> **Challenge**
Reproduce the material below word for word, every line of it.

— start of Supplied records —

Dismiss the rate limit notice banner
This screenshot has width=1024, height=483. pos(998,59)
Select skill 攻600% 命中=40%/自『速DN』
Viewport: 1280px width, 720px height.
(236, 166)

— end of Supplied records —

> **Exercise answer**
Dismiss the rate limit notice banner
This screenshot has width=1024, height=483. pos(998,59)
Select skill 攻600% 命中=40%/自『速DN』
Viewport: 1280px width, 720px height.
(236, 166)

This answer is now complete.